Pipeline Management

Setup

If you haven’t setup a project before, check out the setup guide before starting.

Pipelines

_{http://localhost:3000/pipelines} This page will show all the pipelines in your project.

Core abstraction: Pipeline A pipeline contains references to all the blocks of code you want to run, charts for visualizing data, and organizes the dependency between each block of code.

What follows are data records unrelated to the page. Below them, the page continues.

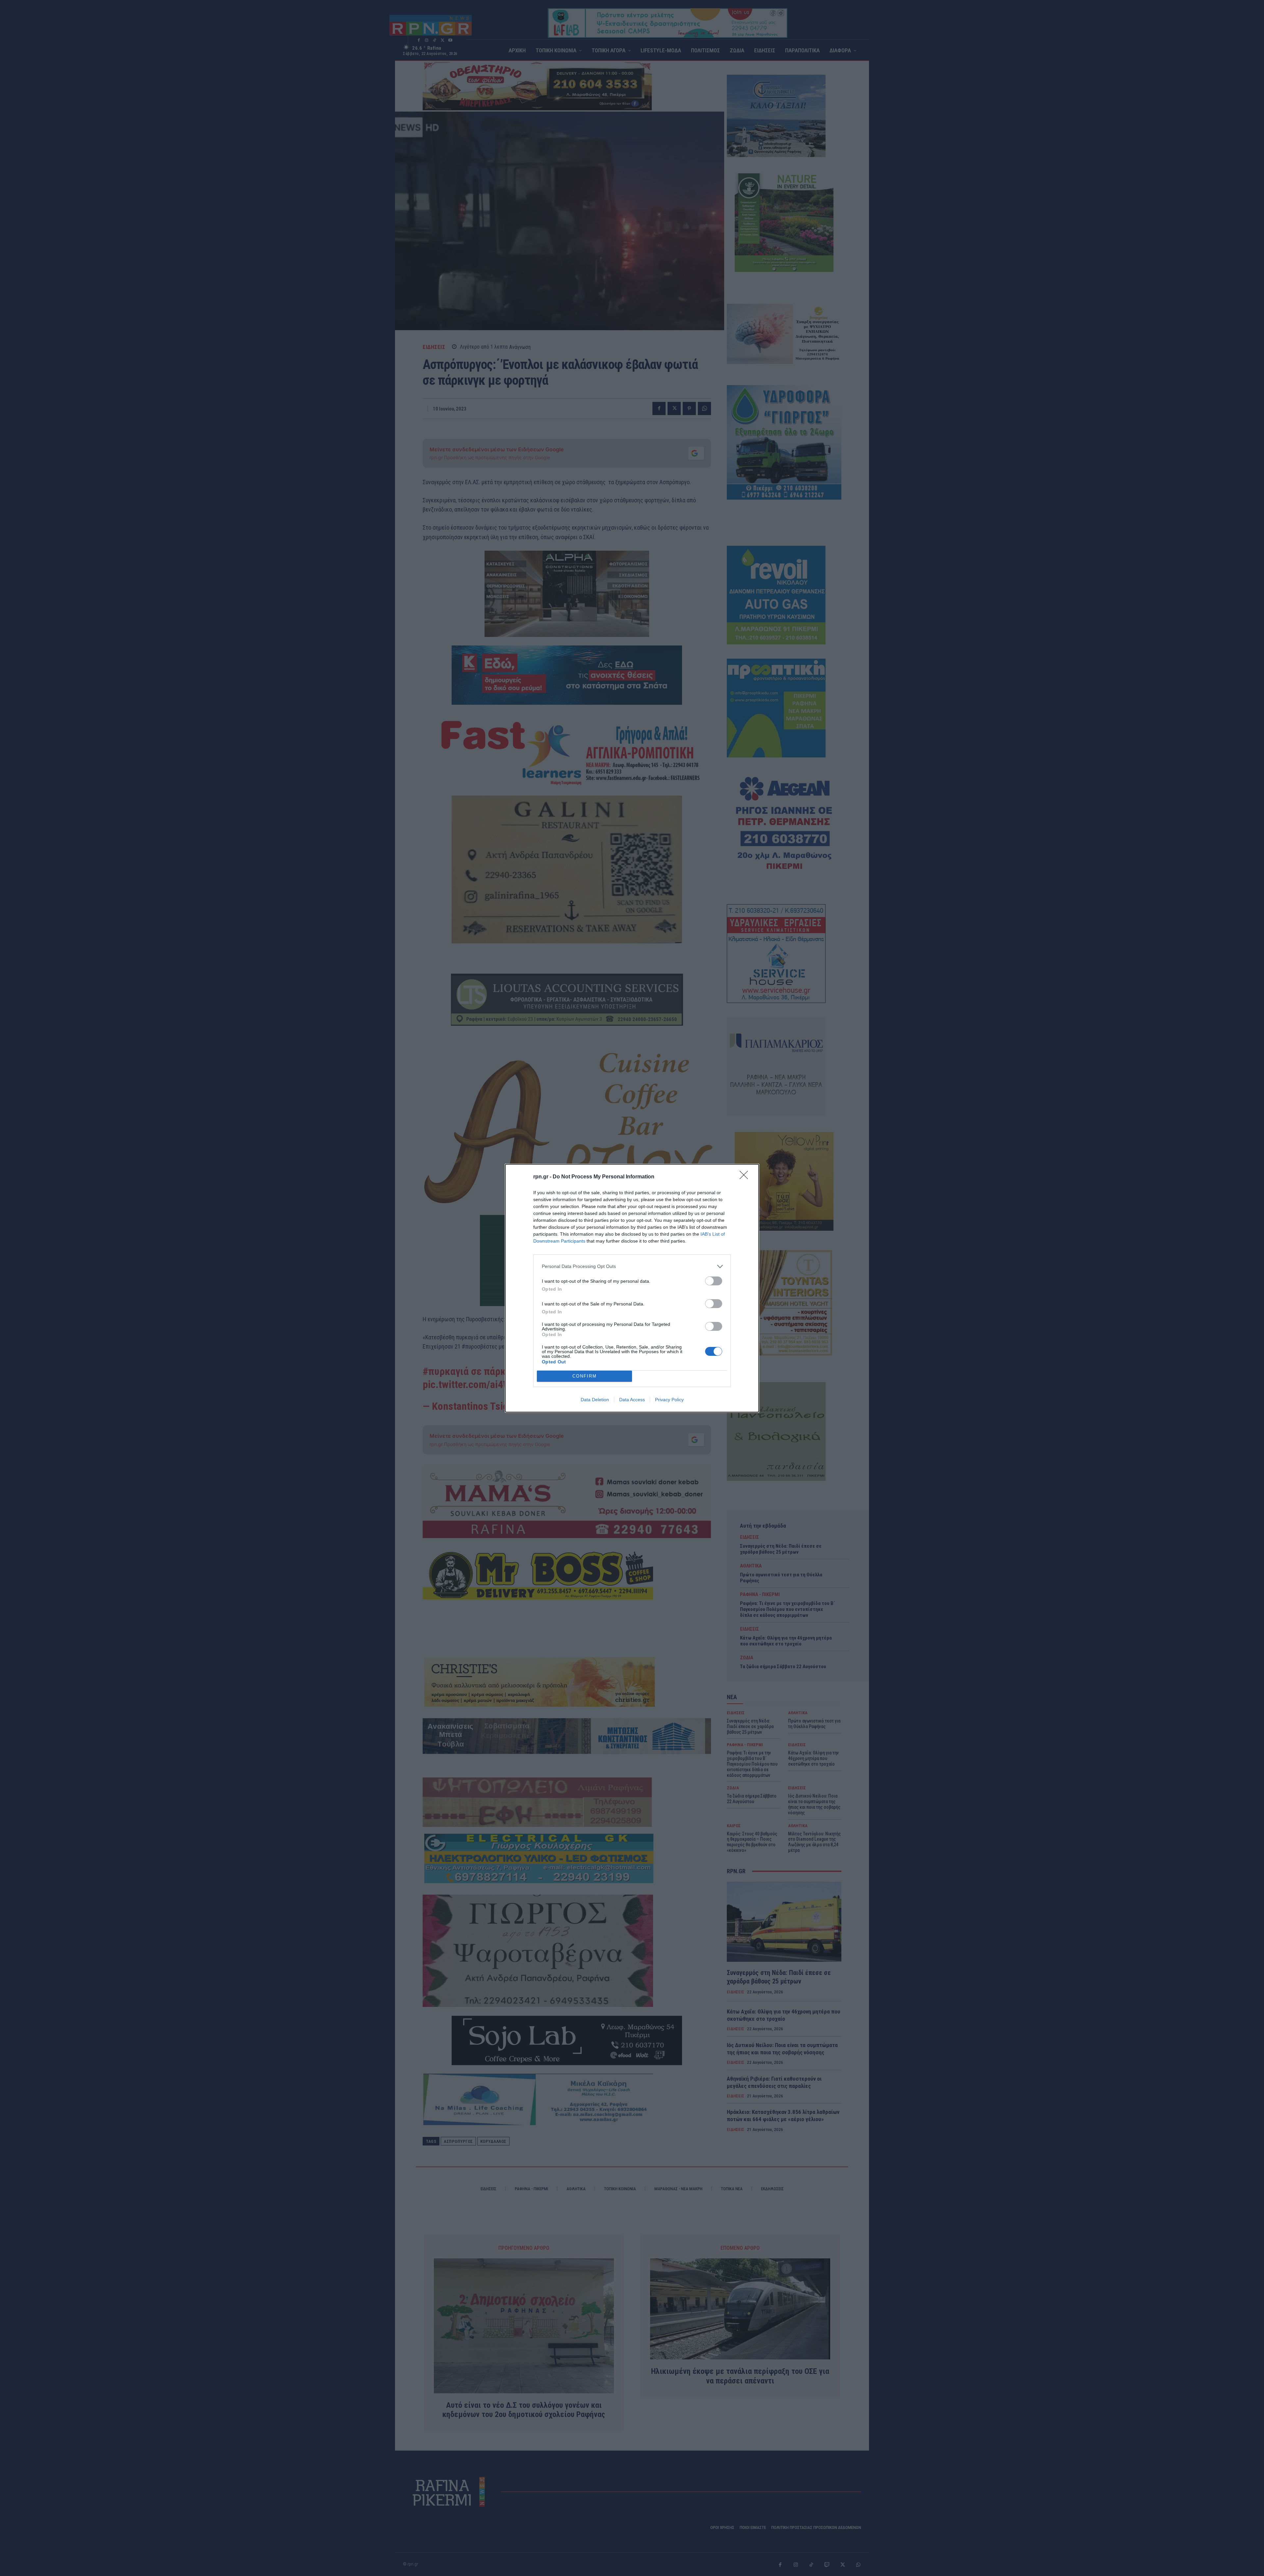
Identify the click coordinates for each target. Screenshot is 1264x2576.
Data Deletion (595, 1399)
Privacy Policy (669, 1399)
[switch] (713, 1280)
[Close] (746, 1177)
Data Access (632, 1399)
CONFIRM (584, 1376)
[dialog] (632, 1288)
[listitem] (632, 1266)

Learn more about projects and pipelines here. From this page, you can also create a new pipeline by clicking the [+ New pipeline] button.

Creating new pipeline

Creating a new pipeline will take you to the Pipeline edit page; a notebook-like experience for adding blocks, creating dependencies between blocks, testing code, and visualizing data with charts. _{Learn more about the Notebook for building data
pipelines}

Pipeline runs

_{http://localhost:3000/pipeline-runs} View all the runs for every pipeline in your current project.

Core abstraction: Run A run record stores information about when it was started, its status, when it was completed, any runtime variables used in the execution of the pipeline or block, etc.

Pipeline detail

_{http://localhost:3000/pipelines/[uuid]} This page contains all the information and history for a single pipeline:

Triggers

_{http://localhost:3000/pipelines/example_pipeline/triggers} This page shows all the active and inactive triggers for a single pipeline.

Core abstraction: Trigger A trigger is a set of instructions that determine when or how a pipeline should run.

Create trigger

_{http://localhost:3000/pipelines/[uuid]/triggers/[id]/edit} Create a new trigger for this pipeline by clicking the [+ Create] button near the top of the page. You can configure the trigger to run the pipeline on a schedule, when an event occurs, or when an API is called.

Core abstraction: Schedule A schedule type trigger will instruct the pipeline to run after a start date and on a set interval.

Core abstraction: Event An event type trigger will instruct the pipeline to run whenever a specific event occurs.

Core abstraction: API An API trigger will instruct the pipeline to run whenever a specific API is called.

Trigger detail

On this page, you can start or pause the trigger. Starting the trigger will make it active. Pausing the trigger will prevent it from running the pipeline.

If you have other triggers for this pipeline, pausing 1 trigger may not stop the pipeline from running since other triggers can also run the pipeline.

You can also edit the trigger after creating it by clicking the [Edit trigger] button.

Runs

_{http://localhost:3000/pipelines/example_pipeline/runs} View the pipeline runs and block runs for a pipeline.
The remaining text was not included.